**What you should do**. With the pictures left out, reproduce exactly the lines running from the line with "Where should I" to the last line of the material below.

**Study material**.

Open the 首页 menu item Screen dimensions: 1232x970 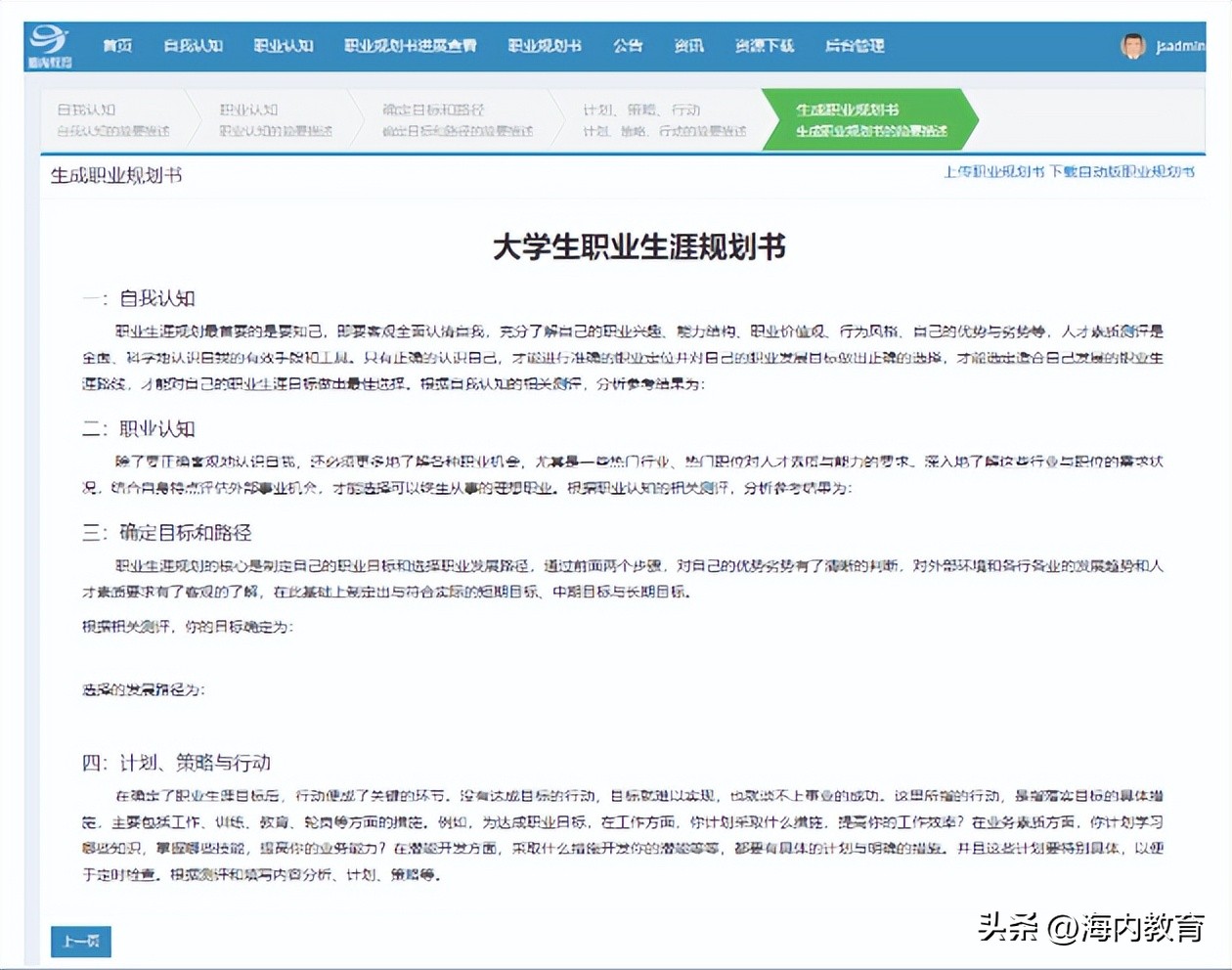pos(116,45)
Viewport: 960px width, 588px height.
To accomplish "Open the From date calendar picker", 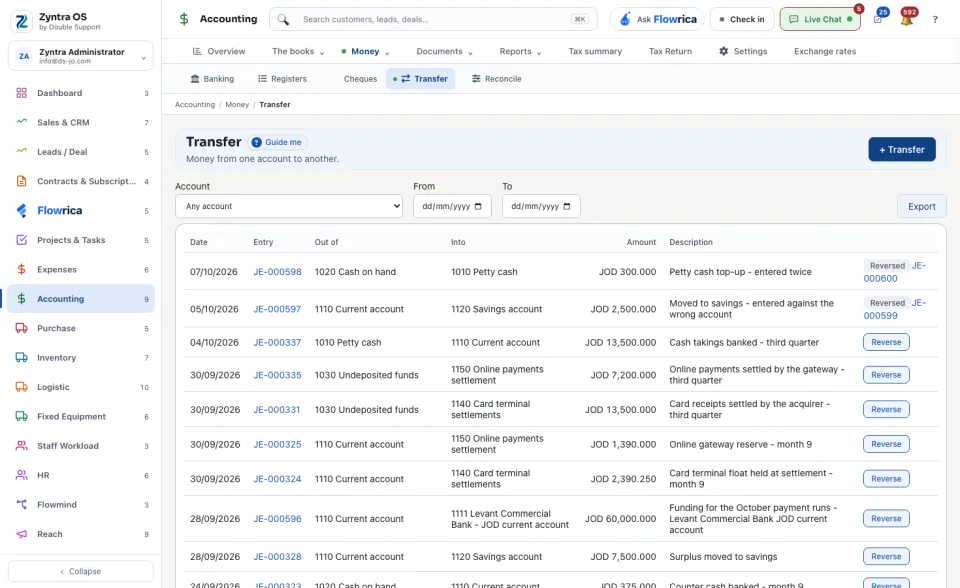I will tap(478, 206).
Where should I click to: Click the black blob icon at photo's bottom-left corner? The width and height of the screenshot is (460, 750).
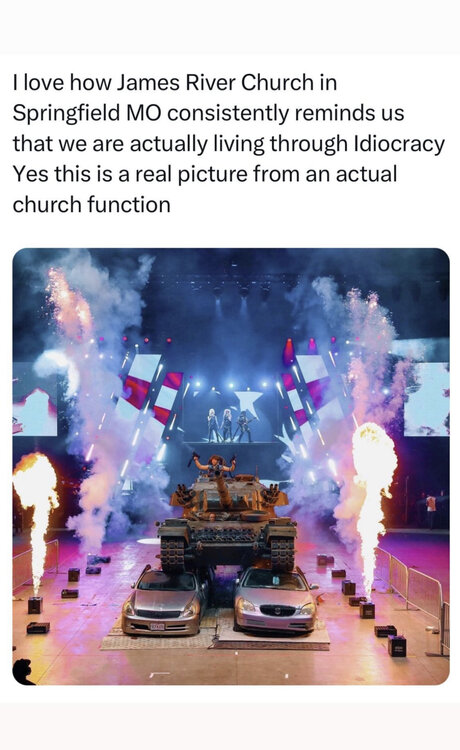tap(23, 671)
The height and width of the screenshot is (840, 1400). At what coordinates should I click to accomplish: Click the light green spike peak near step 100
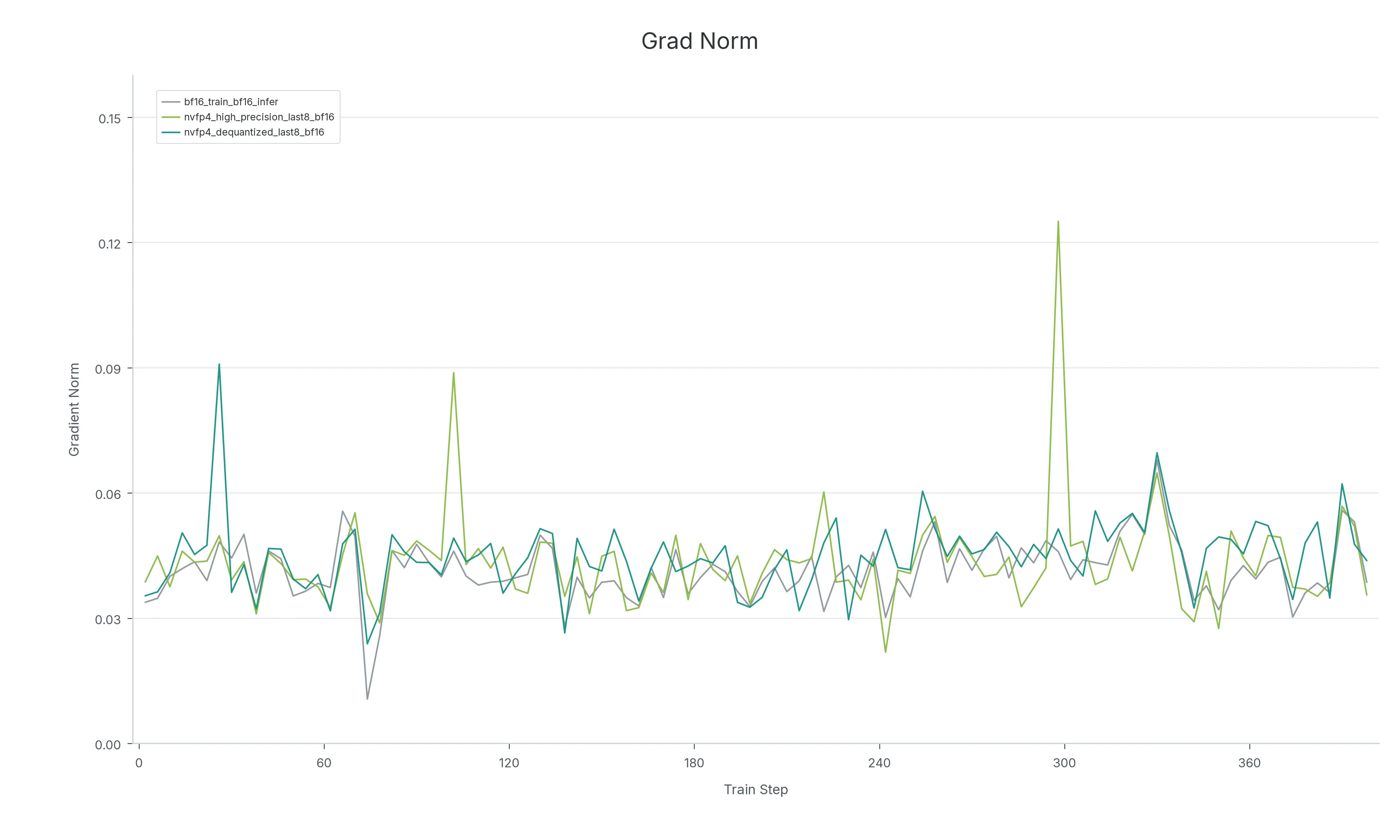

**Expected answer**.
Where should I click to: Click the black blob icon at photo's bottom-left corner? The width and height of the screenshot is (460, 750).
tap(23, 671)
The height and width of the screenshot is (840, 1400). At what coordinates should I click to accomplish: Click the light green spike peak near step 100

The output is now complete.